Campaign organisers have said they want to ditch ‘preachy’ A-list celebrities in favor of a ‘grassroots’ appeal from indigenous people.

The move is in stark contrast to Prime Minister Anthony Albanese’s strategy.

The PM created maximum cringe by launching his plan for the Voice standing beside NBA star Shaquille O’Neal.

The moment, made awkward by the fact that O’Neal clearly had no idea what the Voice was about and - as an African American - was completely irrelevant to it anyway, was widely mocked.

But Albanese was undeterred and has been eager to roll out a cavalcade of celebrity endorsements ever since.

Albanese had wanted to recruit Indigenous sports stars Cathy Freeman, Adam Goodes, Johnathan Thurston, Evonne Goolagong-Cawley and Ash Barty earlier this year to promote his proposed changes to the constitution.

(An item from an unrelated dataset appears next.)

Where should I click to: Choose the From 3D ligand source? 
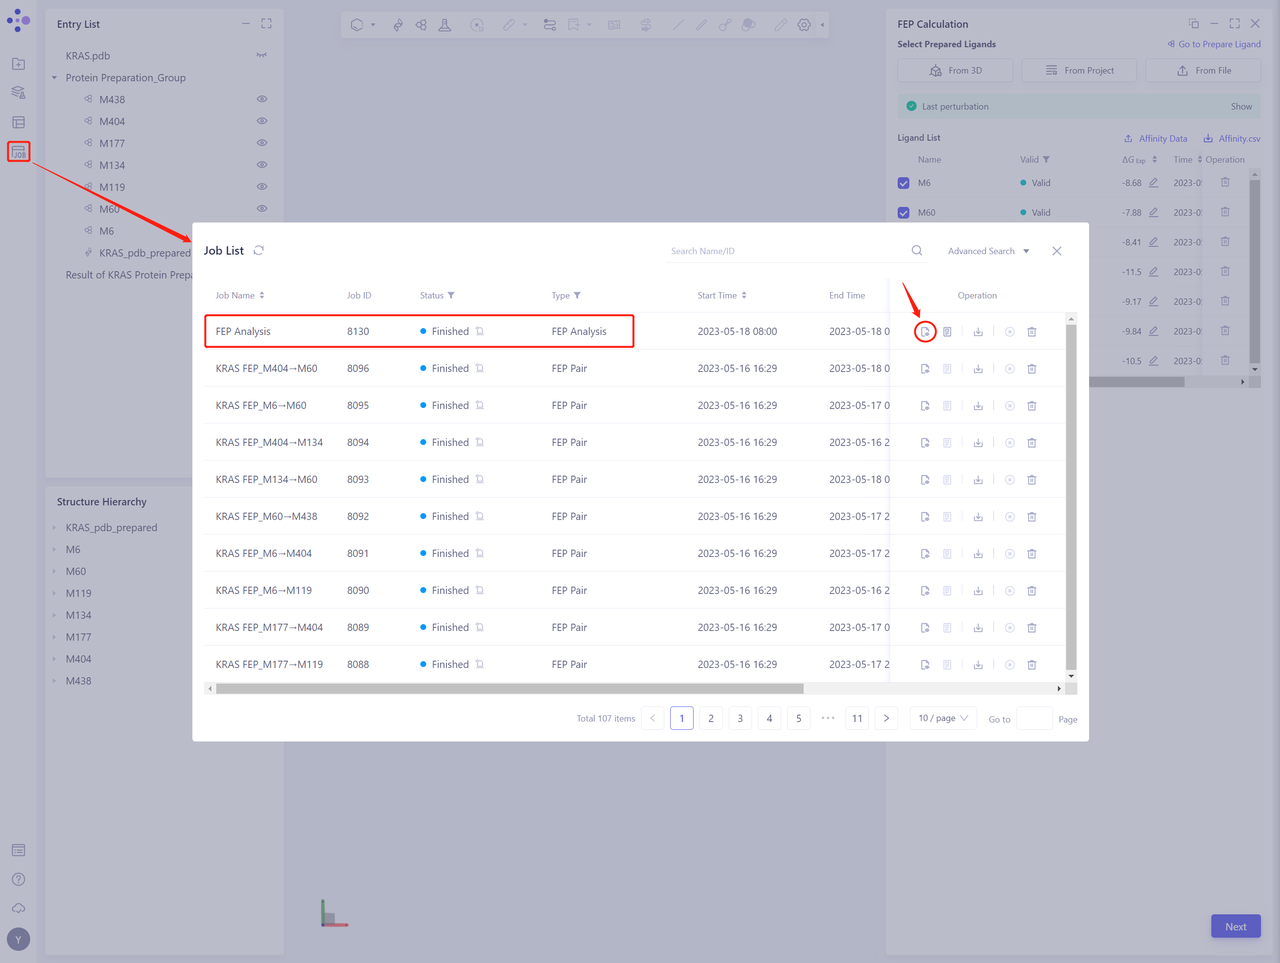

The ‘Yes’ campaign’s desire to keep preachy celebs at arms length has not yet worked.

Aussie film star Cate Blanchett recently pushed the Voice while promoting her new film, insisting that “the more inclusive cultures are, the more vibrant they are”.

Blanchett then insinuated that creating the Voice to Parliament was akin to giving women the ability to vote in elections.

“Now can we imagine a world in Australia where women didn't have the right to vote, where their voices weren't heard? No, we can't,” she said

“There is a certain voice that is never really in a nonpartisan way, in an eternal way, represented at that table and that's an Indigenous voice and it is time we evolved to include all Australians.”

She went on to insist that Australia had the chance to “evolve into a really modern democracy, like New Zealand, like Canada” by voting ‘Yes’.

Meanwhile, Nine newsreader Brooke Boney has claimed that a failed referendum would have a “profound” and “damaging” effect on the country.